L'homme-bête et la guérisseuse n'étaient pas d'un naturel bavard. Plutôt qu'avec des mots, ils s'exprimaient avec leurs gestes et par des petites mimiques. Ils chassaient ensembles, partageaient leurs rations, établissaient leurs campements et se repartissaient naturellement les tâches quotidiennes.
Leurs réactions semblaient spontanées.

Le guerrier se sentait redevable envers la jeune femme mais elle paraissait détachée de cela, préférant errer dans ses pensées ou s'éloignant de temps en temps pour revenir immédiatement.
Avait-elle conscience que l'homme-bête la protégerai au péril de sa vie ? Ou suivait-elle ses grognements et indications par peur ?
Cela pouvait être aussi un mélange des deux.

Au fil des jours, la confiance et la coordination se renforçait entre eux, réduisant au strict minimum leurs gestes et la communication non-verbale.
Pourtant le silence continuait de peser.
Une personne externe à cela pouvait penser qu'ils se connaissaient depuis longtemps ou qu'ils se fichaient de ce détail. En vérité, ni l'un ni l'autre ne savait comment aborder le sujet.
Parler les mettaient mal à l'aise.

Les mots sont maladroits et peuvent cacher des significations. La langue est traîtresse et la parole s'envole. Seuls les actes comptent.
Parfois l'un essayait de prendre parole mais réprimait son envie dès la première syllabe, en grognant et en se persuadant que cela n'importait pas.
Ils désiraient pourtant en savoir plus sur l'autre. Leurs noms, Leurs histoires... des choses qui ne pouvaient être exprimés que par des mots. Ces mots maladroits qu'ils ne parvenaient pas à dire.

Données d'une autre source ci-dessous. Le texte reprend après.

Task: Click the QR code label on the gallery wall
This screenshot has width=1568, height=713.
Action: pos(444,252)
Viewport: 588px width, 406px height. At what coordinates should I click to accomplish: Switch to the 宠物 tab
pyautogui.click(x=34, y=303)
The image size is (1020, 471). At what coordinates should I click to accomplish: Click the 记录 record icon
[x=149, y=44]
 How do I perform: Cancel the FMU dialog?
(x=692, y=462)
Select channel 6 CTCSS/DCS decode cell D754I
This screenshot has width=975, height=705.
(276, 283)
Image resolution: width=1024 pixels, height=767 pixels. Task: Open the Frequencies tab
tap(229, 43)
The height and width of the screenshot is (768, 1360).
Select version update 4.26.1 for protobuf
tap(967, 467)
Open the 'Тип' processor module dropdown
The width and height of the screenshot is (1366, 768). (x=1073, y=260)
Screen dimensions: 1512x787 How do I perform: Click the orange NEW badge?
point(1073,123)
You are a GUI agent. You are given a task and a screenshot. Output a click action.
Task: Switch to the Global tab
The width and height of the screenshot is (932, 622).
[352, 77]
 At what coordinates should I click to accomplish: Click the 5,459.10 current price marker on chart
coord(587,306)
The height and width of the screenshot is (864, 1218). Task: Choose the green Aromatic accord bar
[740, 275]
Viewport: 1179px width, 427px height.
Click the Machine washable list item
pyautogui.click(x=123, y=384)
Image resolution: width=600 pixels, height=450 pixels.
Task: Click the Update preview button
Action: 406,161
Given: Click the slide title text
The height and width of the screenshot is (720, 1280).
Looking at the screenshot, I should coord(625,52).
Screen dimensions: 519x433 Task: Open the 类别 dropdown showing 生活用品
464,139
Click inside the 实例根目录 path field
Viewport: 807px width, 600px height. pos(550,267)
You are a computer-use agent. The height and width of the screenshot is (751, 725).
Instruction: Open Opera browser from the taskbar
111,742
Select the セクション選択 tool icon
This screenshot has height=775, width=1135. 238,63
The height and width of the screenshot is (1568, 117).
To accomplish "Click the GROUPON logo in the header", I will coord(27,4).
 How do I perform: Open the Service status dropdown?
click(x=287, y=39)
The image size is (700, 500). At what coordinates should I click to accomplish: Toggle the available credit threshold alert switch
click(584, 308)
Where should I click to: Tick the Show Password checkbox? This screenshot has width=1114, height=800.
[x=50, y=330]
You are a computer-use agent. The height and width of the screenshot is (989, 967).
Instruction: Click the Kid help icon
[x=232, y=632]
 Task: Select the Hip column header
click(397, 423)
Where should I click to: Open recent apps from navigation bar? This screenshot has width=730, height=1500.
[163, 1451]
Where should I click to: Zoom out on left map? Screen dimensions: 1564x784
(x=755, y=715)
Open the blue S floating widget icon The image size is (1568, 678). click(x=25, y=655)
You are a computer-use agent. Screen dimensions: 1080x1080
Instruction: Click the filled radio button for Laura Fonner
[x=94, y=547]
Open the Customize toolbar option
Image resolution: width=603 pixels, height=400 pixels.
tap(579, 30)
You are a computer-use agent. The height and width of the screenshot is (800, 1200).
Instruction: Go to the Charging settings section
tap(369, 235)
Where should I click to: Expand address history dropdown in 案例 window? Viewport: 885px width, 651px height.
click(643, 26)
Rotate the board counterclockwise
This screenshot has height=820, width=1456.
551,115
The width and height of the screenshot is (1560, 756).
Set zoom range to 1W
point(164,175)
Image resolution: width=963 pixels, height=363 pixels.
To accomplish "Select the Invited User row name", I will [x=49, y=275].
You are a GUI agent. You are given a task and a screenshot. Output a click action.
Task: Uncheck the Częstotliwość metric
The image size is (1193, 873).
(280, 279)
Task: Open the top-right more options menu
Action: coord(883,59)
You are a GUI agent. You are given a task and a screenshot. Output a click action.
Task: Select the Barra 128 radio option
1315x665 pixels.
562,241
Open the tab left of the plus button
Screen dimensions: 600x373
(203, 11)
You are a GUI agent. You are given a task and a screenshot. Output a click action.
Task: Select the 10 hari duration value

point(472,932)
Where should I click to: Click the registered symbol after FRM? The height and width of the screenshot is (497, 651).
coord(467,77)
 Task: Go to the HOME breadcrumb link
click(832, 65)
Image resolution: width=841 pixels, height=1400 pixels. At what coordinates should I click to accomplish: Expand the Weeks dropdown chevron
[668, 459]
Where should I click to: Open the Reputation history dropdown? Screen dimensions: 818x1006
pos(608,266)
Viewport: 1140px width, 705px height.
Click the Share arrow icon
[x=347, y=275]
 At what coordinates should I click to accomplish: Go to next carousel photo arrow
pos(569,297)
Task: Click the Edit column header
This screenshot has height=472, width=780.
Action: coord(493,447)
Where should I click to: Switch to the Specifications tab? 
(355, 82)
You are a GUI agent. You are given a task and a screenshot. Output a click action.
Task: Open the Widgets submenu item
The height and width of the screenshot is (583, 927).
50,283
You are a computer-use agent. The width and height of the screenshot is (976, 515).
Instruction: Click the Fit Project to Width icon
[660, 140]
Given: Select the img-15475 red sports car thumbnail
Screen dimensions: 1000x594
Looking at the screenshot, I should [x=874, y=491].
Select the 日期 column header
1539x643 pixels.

Les nuits et les jours passèrent, la monotonie s'installa.

« -Selina. »

Une voix douce, claire et hésitante eut raison du silence. La guérisseuse était la plus humaine des deux. Cela ne l'empêcha d'éprouver immédiatement de la gêne, détournant le regard en rabattant nerveusement son capuchon sur sa tête.

« -Eldritch. »

Enfin l'attente s'acheva, les deux hommes-bêtes eurent raison du silence qui les séparait. La soirée se poursuivi cependant dans la même gêne. Quelque chose d'innocent se dégageait de leur relation.

Les soirs suivants, des informations se distillaient de temps en temps sur leurs histoires. Eldritch et Selina apprirent à se connaître petit à petit par des échanges de phrases vagues.
Cela les soulageait d'avoir un confident. La solitude pesait aux deux amis et découvrir quelqu'un de si différent et pourtant avec qui partager de nombreux points communs, avec qui s'entendre... cela égayait leur vie.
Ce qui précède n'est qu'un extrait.